Entries taken from a collection:
◆ ◆ ◆ ◆ ◆
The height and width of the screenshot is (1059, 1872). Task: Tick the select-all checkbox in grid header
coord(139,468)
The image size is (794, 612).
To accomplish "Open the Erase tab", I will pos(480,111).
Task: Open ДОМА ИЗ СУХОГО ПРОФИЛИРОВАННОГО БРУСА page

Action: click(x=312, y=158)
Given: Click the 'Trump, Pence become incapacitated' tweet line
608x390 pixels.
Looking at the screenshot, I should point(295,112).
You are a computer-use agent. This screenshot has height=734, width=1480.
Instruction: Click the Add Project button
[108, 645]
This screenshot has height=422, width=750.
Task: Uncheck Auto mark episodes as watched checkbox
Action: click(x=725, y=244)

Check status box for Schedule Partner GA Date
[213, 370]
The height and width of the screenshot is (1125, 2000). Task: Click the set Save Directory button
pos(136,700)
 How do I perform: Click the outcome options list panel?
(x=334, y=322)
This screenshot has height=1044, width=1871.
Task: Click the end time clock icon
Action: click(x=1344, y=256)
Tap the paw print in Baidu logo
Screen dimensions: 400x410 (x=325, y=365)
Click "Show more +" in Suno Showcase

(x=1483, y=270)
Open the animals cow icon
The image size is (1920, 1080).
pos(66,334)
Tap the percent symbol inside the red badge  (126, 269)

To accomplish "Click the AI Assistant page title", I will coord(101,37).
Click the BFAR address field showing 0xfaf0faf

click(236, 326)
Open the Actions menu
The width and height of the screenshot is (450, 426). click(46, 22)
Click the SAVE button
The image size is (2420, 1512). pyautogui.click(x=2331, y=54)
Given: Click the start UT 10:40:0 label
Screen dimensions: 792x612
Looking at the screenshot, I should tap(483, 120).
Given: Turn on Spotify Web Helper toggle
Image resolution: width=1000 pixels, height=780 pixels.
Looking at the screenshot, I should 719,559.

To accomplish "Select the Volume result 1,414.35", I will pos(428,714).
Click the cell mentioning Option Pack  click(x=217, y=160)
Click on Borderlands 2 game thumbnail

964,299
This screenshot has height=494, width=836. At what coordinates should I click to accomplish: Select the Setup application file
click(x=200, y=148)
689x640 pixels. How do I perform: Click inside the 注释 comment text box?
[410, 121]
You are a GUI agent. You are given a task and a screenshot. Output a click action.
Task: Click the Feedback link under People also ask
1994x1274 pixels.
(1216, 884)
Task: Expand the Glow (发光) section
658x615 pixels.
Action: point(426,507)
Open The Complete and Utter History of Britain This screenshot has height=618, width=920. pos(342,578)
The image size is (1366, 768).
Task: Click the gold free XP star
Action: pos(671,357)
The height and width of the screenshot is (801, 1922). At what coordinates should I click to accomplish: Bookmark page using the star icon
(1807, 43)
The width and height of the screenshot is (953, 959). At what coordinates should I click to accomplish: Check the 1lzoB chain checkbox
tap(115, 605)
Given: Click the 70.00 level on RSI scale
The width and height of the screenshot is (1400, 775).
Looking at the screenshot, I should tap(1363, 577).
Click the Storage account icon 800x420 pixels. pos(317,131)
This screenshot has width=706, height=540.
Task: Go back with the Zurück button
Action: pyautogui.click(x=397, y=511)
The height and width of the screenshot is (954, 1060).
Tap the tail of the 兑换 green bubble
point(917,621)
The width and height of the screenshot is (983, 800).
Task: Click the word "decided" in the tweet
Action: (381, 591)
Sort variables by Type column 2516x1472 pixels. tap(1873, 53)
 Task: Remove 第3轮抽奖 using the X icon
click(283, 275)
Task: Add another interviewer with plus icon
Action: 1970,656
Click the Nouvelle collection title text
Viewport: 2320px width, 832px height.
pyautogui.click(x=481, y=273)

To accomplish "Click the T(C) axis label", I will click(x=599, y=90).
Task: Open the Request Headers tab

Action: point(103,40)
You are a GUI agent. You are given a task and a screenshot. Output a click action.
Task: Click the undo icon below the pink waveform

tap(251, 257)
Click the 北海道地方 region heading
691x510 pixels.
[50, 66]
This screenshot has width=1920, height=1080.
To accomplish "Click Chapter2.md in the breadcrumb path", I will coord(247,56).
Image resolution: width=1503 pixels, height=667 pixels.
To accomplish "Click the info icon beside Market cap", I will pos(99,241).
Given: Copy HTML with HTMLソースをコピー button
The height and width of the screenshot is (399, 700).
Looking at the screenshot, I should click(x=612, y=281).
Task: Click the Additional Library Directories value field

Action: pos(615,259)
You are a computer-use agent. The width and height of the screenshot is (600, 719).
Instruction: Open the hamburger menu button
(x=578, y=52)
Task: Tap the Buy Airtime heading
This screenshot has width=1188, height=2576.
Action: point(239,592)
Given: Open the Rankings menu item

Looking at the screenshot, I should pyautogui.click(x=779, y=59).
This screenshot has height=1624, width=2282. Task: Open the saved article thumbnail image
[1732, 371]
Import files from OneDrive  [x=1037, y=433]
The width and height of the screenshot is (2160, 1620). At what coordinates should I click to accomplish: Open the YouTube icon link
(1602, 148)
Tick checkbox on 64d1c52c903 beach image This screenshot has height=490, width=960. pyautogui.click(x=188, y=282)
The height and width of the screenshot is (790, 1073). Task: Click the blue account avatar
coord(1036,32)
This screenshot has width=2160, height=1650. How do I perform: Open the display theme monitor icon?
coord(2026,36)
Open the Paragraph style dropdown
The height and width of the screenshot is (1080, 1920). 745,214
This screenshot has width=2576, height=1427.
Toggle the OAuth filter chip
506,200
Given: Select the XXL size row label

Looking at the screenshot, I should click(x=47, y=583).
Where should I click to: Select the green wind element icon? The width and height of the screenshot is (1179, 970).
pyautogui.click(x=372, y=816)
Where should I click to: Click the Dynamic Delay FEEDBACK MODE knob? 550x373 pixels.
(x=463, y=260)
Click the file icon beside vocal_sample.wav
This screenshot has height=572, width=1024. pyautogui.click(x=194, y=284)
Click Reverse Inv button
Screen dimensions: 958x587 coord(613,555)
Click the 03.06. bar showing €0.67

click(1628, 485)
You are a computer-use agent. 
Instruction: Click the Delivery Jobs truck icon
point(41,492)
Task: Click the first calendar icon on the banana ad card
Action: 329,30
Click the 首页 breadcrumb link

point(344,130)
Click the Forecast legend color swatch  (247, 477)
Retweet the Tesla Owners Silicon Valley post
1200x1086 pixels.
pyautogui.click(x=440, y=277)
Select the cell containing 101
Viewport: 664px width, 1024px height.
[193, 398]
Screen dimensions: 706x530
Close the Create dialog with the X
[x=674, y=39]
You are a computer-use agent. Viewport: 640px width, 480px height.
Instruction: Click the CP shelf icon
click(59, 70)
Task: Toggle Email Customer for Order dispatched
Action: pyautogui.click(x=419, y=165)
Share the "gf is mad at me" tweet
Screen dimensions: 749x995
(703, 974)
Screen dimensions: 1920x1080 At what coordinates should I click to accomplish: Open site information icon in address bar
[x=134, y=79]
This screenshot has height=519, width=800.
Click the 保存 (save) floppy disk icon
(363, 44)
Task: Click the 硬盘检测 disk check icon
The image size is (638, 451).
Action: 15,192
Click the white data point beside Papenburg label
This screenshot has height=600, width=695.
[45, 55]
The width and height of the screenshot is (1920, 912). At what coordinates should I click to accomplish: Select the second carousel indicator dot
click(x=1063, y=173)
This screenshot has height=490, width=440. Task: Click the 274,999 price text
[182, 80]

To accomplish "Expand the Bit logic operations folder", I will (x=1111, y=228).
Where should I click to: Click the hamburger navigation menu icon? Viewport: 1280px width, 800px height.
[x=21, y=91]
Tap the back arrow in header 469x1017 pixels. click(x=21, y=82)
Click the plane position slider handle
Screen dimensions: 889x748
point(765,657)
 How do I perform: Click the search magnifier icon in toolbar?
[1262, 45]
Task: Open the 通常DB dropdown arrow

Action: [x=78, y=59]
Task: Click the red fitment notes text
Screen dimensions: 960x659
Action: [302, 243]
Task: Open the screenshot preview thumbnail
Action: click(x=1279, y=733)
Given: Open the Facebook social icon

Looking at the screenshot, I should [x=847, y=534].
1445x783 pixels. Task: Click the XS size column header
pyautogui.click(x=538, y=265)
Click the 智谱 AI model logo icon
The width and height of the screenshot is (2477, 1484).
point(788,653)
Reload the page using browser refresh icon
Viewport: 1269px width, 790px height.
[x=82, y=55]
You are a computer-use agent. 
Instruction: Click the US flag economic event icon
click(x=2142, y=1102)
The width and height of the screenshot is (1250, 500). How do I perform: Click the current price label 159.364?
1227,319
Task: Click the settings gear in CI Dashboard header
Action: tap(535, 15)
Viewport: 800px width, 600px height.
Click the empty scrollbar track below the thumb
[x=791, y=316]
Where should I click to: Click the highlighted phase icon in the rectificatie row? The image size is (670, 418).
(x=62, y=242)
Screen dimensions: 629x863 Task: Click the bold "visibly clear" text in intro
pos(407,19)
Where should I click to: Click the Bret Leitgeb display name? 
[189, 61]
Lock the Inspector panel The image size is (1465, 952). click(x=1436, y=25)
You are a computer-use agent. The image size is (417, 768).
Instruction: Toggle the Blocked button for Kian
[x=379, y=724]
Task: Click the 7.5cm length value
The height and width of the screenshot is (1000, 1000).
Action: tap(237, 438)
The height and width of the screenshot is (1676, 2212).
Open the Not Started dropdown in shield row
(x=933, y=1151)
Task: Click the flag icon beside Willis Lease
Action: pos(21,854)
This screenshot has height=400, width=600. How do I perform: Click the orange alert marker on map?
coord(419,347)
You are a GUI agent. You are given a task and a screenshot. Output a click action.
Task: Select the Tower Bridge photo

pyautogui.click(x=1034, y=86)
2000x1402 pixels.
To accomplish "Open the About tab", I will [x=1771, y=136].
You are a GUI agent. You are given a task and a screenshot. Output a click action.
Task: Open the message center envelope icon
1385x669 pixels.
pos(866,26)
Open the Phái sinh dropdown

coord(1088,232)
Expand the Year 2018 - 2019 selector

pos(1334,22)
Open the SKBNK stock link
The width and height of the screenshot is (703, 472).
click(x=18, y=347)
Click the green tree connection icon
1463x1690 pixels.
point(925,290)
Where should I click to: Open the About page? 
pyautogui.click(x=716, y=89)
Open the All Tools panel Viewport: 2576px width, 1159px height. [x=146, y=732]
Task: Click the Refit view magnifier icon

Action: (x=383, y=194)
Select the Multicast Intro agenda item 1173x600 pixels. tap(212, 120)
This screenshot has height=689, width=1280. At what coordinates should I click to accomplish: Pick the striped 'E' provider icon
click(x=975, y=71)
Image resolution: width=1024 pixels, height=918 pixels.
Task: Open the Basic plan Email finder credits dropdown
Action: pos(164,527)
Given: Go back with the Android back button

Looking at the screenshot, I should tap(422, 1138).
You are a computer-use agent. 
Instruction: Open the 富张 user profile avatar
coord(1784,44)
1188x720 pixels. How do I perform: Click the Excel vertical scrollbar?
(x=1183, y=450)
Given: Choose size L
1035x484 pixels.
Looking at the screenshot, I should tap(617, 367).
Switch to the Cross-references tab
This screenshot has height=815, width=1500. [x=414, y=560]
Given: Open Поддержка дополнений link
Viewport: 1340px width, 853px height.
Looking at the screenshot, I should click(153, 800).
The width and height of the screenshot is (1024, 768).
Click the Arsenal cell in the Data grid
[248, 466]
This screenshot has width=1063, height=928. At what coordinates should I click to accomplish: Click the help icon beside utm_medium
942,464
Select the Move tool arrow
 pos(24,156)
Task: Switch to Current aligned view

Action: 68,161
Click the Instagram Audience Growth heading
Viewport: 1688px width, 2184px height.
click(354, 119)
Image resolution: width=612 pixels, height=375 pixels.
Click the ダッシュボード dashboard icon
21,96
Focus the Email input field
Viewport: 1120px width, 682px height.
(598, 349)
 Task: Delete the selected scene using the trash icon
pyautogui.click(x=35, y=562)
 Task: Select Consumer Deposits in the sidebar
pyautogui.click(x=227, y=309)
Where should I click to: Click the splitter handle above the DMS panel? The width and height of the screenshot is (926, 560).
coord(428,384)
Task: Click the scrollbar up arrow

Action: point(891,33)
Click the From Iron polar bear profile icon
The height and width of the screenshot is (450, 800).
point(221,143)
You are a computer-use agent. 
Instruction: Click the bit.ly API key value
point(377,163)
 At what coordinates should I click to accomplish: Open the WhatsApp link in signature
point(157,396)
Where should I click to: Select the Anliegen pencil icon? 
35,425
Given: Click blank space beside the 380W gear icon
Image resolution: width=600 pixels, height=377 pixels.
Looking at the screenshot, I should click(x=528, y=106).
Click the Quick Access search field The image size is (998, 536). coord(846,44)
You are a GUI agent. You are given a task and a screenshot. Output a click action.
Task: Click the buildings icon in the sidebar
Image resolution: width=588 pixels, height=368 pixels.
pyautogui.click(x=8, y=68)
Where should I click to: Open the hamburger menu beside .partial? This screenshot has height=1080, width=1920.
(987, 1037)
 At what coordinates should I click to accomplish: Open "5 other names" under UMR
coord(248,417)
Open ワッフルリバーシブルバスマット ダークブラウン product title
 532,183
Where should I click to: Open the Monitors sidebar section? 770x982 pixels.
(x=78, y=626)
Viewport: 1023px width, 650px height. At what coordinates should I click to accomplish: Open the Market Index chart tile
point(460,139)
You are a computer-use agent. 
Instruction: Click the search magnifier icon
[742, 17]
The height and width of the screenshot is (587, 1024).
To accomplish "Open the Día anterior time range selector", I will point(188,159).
◆ ◆ ◆ ◆ ◆
(Problem details) Rewrite the stretch from the line containing "Where should I click to: Click the splitter" through the line containing "pyautogui.click(x=8, y=68)", swapping "computer-use agent" for "desktop automation agent" and leaving everything else unchanged. Return only those lines.

(Reply to the task)
Where should I click to: Click the splitter handle above the DMS panel? The width and height of the screenshot is (926, 560).
coord(428,384)
Task: Click the scrollbar up arrow

Action: point(891,33)
Click the From Iron polar bear profile icon
The height and width of the screenshot is (450, 800).
point(221,143)
You are a desktop automation agent. 
Instruction: Click the bit.ly API key value
point(377,163)
 At what coordinates should I click to accomplish: Open the WhatsApp link in signature
point(157,396)
Where should I click to: Select the Anliegen pencil icon? 
35,425
Given: Click blank space beside the 380W gear icon
Image resolution: width=600 pixels, height=377 pixels.
Looking at the screenshot, I should click(x=528, y=106).
Click the Quick Access search field The image size is (998, 536). coord(846,44)
You are a GUI agent. You are given a task and a screenshot. Output a click action.
Task: Click the buildings icon in the sidebar
Image resolution: width=588 pixels, height=368 pixels.
pyautogui.click(x=8, y=68)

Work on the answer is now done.